CircRNAs and their regulatory networks associated with the antioxidant enzymes and immune responses of Asian honey bee larvae to fungal infection

Non–coding RNA (ncRNA) plays an important role in the regulation of immune responses, growth, and development in plants and animals. Here, the identification, characteristic investigation, and molecular verification of circRNAs in Apis cerana cerana larval guts were conducted, and the expression pattern of larval circRNAs during Ascosphaera apis infection was analyzed. This was followed by exploration of the potential regulatory part of differentially expressed circRNAs (DEcircRNAs) in host immune responses. A total of 3178 circRNAs in the larval guts of A. c. cerana were identified, with a length distribution ranging from 15 nt to 96007 nt.
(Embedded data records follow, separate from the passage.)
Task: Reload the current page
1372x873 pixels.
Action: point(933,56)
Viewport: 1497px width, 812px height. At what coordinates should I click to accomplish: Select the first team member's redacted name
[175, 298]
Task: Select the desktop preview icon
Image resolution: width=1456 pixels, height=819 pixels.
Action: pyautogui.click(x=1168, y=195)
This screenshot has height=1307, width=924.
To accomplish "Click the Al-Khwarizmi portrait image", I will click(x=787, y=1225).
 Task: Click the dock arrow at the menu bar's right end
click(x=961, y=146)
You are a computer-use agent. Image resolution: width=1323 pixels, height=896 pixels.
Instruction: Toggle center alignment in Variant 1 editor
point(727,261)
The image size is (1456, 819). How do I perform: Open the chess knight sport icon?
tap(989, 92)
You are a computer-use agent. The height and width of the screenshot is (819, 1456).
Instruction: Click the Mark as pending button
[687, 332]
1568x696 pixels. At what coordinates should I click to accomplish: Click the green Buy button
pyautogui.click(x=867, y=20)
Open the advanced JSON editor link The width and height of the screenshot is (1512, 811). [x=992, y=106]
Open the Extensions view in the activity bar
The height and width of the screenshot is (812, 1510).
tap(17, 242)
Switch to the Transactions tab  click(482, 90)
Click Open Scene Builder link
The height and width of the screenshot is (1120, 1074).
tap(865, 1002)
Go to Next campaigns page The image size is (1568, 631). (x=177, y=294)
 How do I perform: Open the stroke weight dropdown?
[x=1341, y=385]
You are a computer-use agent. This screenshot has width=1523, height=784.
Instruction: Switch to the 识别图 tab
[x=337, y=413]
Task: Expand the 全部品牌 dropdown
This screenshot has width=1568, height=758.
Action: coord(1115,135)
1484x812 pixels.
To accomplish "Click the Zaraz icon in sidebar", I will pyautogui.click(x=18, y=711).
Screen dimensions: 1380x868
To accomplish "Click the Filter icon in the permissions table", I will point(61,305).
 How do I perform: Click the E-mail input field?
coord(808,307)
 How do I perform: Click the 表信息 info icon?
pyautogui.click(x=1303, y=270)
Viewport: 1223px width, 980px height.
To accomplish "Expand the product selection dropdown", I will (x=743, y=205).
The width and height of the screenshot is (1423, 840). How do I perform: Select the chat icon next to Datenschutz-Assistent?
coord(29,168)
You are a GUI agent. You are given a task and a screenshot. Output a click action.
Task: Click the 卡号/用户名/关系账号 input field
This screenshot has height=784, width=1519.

Additionally, 45, 33, and 48 up-regulated circRNAs, as well as 110, 62, and 38 down-regulated circRNAs were identified in the A. apis–inoculated 4–, 5–, and 6–day–old larval guts in comparison with the corresponding uninoculated larval guts. These DEcircRNAs were predicted to target 29, 25, and 18 parental genes, which were relative to 12, 20, and 17 GO terms as well as 144, 114, and 61 KEGG pathways, including five cellular and four humoral immune pathways containing melanization, phagosomes, lysosomes, endocytosis, apoptosis, MAPK, Ras, and Jak–STAT signaling pathways. Furthermore, complex competing endogenous RNA (ceRNA) regulatory networks were detected as being formed among DEcircRNAs, DEmiRNAs, and DEmRNAs. The target DEmRNAs were engaged in 36, 47, and 47 GO terms as well as 331, 332, and 331 pathways, including six cellular and six humoral immune-related pathways. In total, nineteen DEcircRNAs, five DEmiRNAs, and three mRNAs were included in the sub-networks relative to three antioxidant enzymes, including superoxide dismutase (SOD), catalase (CAT), and glutathione S-transferase (GST). Finally, back–splicing sites within 15 circRNAs and the difference in the 15 DEcircRNAs expression between uninoculated and A.apis–inoculated larval guts were confirmed utilizing molecular methods. These findings not only enrich our understanding of bee host–fungal pathogen interactions, but also lay a foundation for illuminating the mechanism underlying the DEcircRNA–mediated immune defense of A. c. cerana larvae against A. apis invasion. ### Competing Interest Statement The authors have declared no competing interest.